▶ **SET PROBLEM**
Extract every line of the listing below word for word, leaving out the pictures.
____ DATA EXCERPTS
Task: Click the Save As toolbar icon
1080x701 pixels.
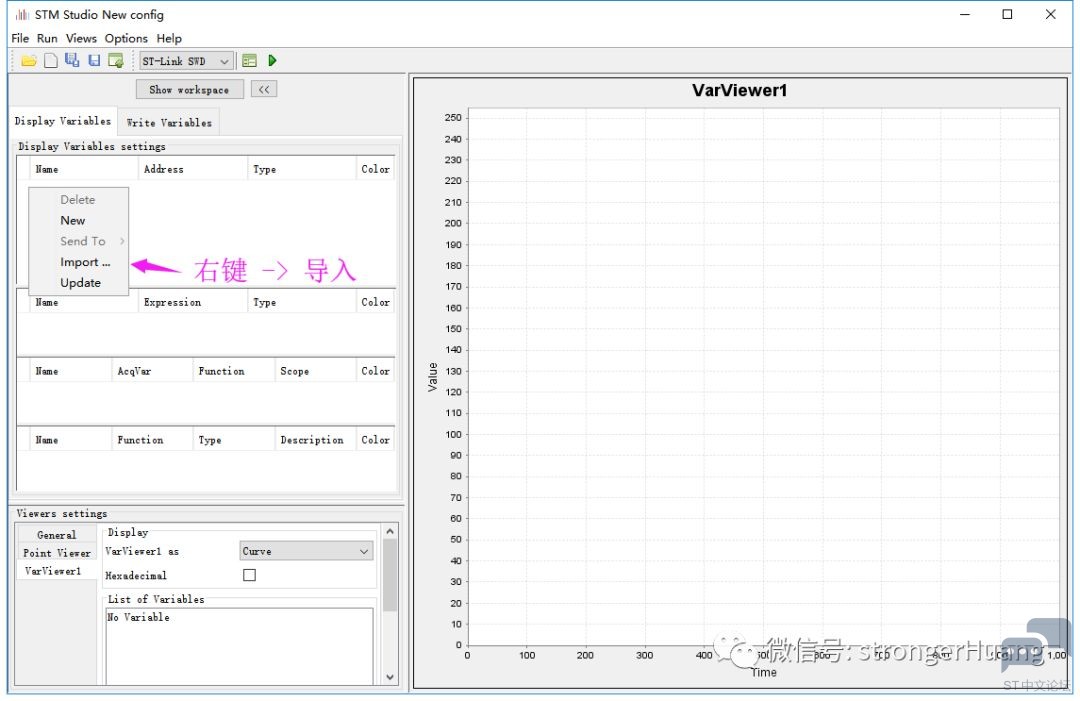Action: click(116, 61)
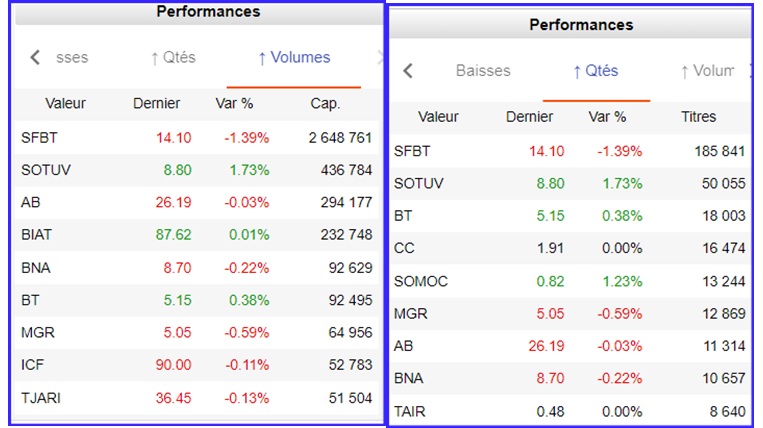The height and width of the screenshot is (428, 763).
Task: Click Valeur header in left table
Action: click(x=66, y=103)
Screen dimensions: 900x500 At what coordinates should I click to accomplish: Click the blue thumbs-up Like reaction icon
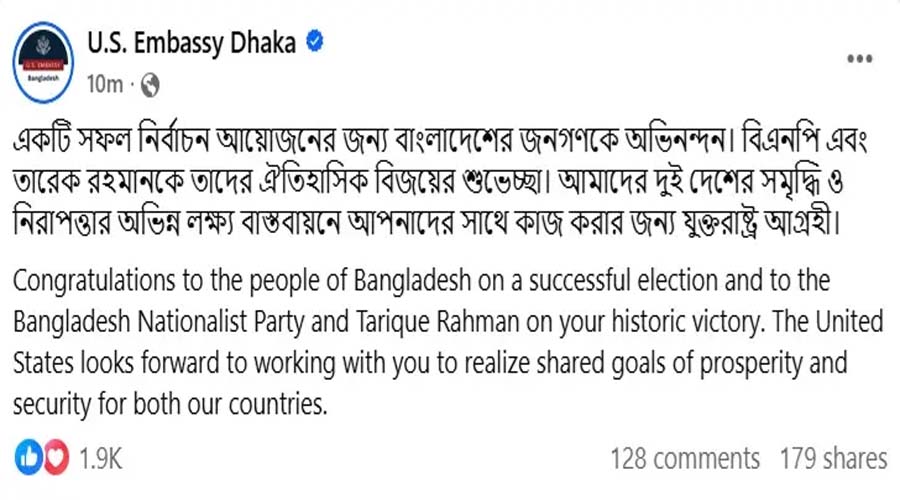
________
▶ **THE REPLY**
Task: Click the Save As toolbar icon
1080x701 pixels.
Action: click(116, 61)
The height and width of the screenshot is (428, 763).
Task: Click Valeur header in left table
Action: click(x=66, y=103)
Screen dimensions: 900x500 At what coordinates should I click to accomplish: Click the blue thumbs-up Like reaction icon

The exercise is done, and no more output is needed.